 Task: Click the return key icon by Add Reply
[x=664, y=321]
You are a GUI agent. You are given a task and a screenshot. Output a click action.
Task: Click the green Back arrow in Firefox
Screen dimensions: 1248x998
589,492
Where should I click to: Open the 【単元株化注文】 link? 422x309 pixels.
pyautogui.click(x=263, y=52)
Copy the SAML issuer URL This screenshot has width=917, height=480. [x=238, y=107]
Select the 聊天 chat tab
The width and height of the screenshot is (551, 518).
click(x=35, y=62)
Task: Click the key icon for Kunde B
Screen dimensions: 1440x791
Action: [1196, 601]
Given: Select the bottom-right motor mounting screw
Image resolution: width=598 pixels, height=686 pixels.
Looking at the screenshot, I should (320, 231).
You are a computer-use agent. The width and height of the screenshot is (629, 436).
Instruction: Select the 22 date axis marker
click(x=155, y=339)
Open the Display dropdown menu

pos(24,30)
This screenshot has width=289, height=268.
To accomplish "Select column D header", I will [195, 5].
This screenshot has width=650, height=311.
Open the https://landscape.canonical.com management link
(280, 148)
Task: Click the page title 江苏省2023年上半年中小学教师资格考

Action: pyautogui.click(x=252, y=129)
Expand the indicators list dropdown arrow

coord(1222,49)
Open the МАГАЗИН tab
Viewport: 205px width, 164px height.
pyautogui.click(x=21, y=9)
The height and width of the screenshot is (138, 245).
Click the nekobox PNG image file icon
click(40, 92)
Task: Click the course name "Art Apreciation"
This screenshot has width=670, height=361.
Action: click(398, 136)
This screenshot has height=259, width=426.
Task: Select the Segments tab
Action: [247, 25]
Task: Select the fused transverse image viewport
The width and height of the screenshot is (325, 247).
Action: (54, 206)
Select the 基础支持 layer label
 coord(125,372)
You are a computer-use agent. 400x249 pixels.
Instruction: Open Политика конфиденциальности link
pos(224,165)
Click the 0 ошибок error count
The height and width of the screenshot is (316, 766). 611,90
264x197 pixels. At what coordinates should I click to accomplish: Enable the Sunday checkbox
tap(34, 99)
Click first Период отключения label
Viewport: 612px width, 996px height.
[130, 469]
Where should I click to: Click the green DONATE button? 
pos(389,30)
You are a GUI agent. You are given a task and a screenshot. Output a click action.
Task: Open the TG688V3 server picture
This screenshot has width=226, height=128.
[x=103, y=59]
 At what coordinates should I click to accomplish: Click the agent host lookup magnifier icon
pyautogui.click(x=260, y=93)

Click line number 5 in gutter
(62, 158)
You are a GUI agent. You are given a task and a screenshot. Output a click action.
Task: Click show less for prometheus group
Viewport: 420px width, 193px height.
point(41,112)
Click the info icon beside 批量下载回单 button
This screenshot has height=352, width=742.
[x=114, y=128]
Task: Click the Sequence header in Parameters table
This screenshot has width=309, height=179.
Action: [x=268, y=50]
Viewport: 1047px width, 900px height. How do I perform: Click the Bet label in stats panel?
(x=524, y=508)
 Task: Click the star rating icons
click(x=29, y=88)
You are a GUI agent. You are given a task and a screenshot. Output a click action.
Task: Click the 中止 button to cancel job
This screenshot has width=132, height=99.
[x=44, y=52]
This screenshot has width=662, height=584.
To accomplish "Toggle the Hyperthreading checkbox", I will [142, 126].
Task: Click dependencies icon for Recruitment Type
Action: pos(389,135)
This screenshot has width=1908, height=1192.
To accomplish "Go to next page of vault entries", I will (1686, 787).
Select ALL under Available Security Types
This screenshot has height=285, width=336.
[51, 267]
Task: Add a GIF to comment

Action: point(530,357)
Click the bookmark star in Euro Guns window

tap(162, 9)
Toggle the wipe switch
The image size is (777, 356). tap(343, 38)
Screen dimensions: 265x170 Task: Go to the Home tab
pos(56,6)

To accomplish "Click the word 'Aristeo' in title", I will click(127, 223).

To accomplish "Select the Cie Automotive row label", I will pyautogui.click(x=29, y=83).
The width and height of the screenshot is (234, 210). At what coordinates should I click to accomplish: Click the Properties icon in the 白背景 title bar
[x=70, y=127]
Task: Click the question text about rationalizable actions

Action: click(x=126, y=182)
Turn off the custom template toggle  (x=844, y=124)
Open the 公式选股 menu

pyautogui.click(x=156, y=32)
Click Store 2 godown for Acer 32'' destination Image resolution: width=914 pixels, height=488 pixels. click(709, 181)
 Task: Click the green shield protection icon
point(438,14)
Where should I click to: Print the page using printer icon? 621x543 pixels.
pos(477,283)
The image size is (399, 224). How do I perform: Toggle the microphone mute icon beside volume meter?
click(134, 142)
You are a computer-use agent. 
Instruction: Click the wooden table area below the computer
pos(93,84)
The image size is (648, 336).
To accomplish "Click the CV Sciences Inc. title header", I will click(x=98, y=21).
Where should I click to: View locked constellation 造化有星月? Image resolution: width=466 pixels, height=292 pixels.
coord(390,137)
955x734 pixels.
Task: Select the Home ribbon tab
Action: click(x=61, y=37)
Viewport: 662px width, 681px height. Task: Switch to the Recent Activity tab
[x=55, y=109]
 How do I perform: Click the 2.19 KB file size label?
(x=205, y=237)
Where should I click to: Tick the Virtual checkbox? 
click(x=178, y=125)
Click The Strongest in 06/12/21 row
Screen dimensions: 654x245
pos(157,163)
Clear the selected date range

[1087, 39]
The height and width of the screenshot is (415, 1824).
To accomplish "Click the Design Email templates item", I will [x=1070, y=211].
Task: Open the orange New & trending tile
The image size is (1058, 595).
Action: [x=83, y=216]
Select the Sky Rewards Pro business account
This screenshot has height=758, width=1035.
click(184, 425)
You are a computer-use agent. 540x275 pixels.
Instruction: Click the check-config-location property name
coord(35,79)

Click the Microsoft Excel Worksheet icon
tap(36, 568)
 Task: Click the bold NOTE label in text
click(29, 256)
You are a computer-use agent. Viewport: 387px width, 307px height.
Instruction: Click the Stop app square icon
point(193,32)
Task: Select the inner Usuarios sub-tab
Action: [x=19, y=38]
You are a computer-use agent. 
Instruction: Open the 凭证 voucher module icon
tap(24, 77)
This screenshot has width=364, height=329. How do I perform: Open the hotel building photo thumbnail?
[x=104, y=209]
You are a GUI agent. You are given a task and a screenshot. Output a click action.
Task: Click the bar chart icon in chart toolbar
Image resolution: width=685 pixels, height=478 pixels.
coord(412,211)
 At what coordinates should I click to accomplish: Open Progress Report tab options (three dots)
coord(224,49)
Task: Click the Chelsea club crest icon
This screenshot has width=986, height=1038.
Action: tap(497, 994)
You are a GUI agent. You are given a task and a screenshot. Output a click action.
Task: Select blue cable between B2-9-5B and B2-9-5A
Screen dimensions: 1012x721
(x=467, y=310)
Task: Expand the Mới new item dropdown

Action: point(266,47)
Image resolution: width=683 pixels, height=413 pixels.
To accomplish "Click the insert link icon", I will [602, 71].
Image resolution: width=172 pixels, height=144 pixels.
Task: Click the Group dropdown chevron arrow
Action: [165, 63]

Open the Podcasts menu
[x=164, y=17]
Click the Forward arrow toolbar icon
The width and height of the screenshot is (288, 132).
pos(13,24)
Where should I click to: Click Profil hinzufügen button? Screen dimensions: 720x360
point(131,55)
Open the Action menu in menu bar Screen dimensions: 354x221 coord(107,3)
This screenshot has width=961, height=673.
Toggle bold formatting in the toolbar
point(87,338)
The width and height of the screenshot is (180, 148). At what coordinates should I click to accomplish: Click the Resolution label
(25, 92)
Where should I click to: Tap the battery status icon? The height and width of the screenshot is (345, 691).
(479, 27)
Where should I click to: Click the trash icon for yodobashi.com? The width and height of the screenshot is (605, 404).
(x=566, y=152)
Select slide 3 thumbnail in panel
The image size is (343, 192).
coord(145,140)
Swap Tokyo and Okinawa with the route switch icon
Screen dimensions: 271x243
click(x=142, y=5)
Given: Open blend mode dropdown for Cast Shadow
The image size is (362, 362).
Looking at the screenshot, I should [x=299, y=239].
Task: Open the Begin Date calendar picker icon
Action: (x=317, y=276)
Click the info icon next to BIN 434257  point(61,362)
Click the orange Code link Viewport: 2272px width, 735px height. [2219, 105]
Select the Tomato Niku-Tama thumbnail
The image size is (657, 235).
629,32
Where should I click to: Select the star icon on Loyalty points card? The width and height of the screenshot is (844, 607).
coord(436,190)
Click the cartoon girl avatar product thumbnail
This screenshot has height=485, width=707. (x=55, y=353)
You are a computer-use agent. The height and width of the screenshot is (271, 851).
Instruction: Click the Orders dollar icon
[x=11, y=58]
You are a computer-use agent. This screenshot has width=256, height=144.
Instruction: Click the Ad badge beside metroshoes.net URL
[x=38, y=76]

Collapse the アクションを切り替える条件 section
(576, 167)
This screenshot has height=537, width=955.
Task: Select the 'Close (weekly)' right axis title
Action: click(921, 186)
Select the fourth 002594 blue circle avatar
________
If a line in the listing contains the string "orange", copy it.

Task: Open the orange New & trending tile
Click the orange Code link Viewport: 2272px width, 735px height. [2219, 105]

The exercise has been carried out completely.